WASHINGTON — Jerome Powell, President Trump’s pick to be chairman of the Federal Reserve, told senators at his confirmation hearing Tuesday he believes some bank regulations can be rolled back – something the administration and Wall Street favor. But he stressed he will protect the central bank’s political independence, calling it vital for the Fed’s role.

 

Powell also strongly hinted in his appearance before the Senate Banking Committee the Fed would hike rates again in December.

Powell said he believed the Dodd-Frank Act, passed in the wake of the devastating 2008 financial crisis, had succeeded in making the financial system stronger, including ensuring no major institution now is too big to fail.

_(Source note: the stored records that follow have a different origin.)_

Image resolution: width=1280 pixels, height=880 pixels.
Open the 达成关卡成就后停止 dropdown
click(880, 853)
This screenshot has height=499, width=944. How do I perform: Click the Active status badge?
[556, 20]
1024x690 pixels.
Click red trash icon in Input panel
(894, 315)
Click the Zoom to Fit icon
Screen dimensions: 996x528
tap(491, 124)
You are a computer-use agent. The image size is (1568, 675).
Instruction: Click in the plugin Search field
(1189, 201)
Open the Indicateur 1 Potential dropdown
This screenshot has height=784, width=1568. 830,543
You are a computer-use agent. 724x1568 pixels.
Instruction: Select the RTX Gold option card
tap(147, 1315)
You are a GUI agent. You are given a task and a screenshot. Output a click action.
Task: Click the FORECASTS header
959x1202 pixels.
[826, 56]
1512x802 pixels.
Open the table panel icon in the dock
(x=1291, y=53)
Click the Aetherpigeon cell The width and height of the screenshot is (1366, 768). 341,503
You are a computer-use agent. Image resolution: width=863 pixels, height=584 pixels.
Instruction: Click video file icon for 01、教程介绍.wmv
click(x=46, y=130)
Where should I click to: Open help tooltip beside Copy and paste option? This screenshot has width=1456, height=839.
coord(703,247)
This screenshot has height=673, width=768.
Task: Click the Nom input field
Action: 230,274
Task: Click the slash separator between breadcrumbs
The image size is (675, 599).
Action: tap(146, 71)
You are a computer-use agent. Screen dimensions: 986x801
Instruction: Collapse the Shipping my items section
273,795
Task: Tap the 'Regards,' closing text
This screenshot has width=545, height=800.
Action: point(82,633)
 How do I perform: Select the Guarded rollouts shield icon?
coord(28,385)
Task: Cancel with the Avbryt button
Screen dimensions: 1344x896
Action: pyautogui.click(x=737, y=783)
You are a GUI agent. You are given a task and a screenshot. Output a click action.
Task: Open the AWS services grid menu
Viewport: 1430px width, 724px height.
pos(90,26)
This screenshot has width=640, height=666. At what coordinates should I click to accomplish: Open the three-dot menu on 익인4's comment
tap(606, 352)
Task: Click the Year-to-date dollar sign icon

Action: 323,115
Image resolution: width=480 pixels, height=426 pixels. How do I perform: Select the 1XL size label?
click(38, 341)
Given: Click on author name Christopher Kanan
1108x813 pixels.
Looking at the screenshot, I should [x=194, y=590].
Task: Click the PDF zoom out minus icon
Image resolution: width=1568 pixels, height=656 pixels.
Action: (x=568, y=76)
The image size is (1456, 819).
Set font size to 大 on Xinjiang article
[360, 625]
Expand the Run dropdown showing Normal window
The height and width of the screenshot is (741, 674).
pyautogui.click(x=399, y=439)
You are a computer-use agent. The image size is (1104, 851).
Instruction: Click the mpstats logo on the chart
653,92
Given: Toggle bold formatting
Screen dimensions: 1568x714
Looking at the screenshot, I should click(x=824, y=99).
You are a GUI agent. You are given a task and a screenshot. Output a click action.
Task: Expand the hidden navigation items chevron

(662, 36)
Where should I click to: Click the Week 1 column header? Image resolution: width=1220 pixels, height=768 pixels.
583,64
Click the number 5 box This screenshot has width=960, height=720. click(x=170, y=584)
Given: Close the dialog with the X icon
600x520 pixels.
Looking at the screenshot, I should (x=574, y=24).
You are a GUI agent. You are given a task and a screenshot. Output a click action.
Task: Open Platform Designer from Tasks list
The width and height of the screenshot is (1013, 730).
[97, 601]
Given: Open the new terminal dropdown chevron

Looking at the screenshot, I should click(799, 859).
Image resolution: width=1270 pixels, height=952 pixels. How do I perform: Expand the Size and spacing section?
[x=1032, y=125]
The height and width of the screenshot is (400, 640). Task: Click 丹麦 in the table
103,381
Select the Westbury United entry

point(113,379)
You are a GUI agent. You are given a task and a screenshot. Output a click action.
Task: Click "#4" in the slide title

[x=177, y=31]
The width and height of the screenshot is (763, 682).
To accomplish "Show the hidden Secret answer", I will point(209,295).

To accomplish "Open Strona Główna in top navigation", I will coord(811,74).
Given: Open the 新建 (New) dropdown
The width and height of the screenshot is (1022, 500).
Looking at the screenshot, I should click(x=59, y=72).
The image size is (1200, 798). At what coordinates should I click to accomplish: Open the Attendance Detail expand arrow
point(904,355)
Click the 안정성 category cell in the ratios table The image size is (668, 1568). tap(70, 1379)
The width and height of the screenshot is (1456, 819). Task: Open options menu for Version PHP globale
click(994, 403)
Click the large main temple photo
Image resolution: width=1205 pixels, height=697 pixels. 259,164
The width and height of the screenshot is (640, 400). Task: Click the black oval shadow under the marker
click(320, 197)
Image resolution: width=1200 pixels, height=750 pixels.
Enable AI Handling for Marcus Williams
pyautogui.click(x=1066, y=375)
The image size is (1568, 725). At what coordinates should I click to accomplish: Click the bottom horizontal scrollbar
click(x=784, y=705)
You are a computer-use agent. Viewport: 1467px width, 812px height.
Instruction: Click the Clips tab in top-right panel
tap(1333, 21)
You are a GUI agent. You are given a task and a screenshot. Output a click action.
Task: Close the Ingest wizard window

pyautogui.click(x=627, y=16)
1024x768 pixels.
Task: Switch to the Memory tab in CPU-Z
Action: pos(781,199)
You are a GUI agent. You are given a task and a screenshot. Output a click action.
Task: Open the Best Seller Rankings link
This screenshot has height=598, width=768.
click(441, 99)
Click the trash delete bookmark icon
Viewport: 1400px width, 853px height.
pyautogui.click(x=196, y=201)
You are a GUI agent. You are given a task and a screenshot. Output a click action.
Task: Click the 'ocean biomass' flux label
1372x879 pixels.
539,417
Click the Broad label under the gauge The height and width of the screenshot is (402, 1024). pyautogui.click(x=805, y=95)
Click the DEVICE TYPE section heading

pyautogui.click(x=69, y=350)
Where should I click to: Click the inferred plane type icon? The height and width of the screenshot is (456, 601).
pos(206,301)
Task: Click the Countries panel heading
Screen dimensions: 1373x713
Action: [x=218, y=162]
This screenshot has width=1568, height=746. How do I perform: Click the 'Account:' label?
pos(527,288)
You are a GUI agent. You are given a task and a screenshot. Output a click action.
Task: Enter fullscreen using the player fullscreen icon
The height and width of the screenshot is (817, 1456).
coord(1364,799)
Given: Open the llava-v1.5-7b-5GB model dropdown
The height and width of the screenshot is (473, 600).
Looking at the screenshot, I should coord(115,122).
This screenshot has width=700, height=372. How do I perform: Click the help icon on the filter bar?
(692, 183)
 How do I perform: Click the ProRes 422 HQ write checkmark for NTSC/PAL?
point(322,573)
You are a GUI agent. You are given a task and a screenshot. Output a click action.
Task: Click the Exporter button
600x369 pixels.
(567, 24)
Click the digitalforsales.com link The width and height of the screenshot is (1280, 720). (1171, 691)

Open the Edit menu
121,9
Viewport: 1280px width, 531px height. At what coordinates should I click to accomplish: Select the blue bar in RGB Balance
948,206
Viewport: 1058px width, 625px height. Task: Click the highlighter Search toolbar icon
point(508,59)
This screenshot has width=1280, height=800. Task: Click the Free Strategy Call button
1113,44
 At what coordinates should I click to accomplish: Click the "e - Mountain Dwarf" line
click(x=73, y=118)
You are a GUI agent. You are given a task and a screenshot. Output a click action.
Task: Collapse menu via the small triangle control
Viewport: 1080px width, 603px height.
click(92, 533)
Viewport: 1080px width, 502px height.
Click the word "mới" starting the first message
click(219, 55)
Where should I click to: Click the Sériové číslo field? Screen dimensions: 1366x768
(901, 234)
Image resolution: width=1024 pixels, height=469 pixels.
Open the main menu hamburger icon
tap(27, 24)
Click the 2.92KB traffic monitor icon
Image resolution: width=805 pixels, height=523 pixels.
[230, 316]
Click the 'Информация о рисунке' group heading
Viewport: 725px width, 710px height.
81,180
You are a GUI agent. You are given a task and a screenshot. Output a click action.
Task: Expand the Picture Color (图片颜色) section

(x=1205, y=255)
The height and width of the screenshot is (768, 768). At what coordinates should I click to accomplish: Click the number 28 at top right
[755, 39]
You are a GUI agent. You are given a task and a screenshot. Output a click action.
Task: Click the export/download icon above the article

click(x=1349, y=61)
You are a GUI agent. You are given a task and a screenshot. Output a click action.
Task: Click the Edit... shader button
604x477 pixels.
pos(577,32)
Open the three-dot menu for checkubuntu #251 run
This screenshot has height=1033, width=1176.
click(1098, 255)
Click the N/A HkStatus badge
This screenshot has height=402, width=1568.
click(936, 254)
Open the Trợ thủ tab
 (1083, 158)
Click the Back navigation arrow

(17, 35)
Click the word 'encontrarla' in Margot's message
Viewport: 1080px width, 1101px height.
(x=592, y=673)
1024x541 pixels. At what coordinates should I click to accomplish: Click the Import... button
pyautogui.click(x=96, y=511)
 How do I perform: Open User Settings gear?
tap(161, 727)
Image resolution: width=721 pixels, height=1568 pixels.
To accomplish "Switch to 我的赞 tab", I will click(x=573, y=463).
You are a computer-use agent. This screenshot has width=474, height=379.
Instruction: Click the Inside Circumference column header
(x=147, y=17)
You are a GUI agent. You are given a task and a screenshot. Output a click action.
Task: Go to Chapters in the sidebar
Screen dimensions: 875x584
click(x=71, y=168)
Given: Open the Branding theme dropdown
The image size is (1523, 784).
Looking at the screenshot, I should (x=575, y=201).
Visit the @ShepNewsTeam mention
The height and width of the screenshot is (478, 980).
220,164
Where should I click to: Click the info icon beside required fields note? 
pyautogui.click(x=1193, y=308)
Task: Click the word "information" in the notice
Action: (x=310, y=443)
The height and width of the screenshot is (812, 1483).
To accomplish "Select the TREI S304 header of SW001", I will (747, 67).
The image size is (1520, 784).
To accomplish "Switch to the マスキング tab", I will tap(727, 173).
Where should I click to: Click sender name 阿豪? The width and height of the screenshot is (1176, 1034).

But in some areas, such as regulation of smaller banks, the law had imposed unnecessary burdens that should be eased, he said.

Powell’s comments pleased many GOP senators, who have complained for years Dodd-Frank was hurting the economic recovery by making it harder to get bank loans. Democratic senators, however, pressed Powell to say whether he would cut key consumer protections in the 2010 law, a measure Trump often attacked on the campaign trail as a disaster.

Powell stressed he was “strongly committed” to the political independence of the Federal Reserve. He said he has not had any conversation with anyone in the administration that concerned him.

During two hours of testimony, Powell sought to convey a sense of stability and praised his predecessors Janet Yellen and Ben Bernanke. He said the Fed would continue on a gradual path of raising interest rates and shrinking the Fed’s massive $4.5 trillion balance sheet, which grew five-fold in the wake of the Great Recession as the Fed bought government bonds to push long-term interest rates lower.

Powell said he expected the balance sheet to shrink to around $2.5 trillion to $3 trillion over the next three to four years under a program set in motion by Yellen.

Trump tapped Powell on Nov. 2 to succeed Yellen, the first woman to head the nation’s central bank and the first Fed leader in four decades not to be offered a second term as chair. Yellen’s term ends Feb. 3. She said last week she will leave the Fed once Powell is confirmed by the Senate.

Private economists said there were no surprises in Powell’s testimony. He sought to bolster the reputation he built in his five years as a Fed board member as a centrist.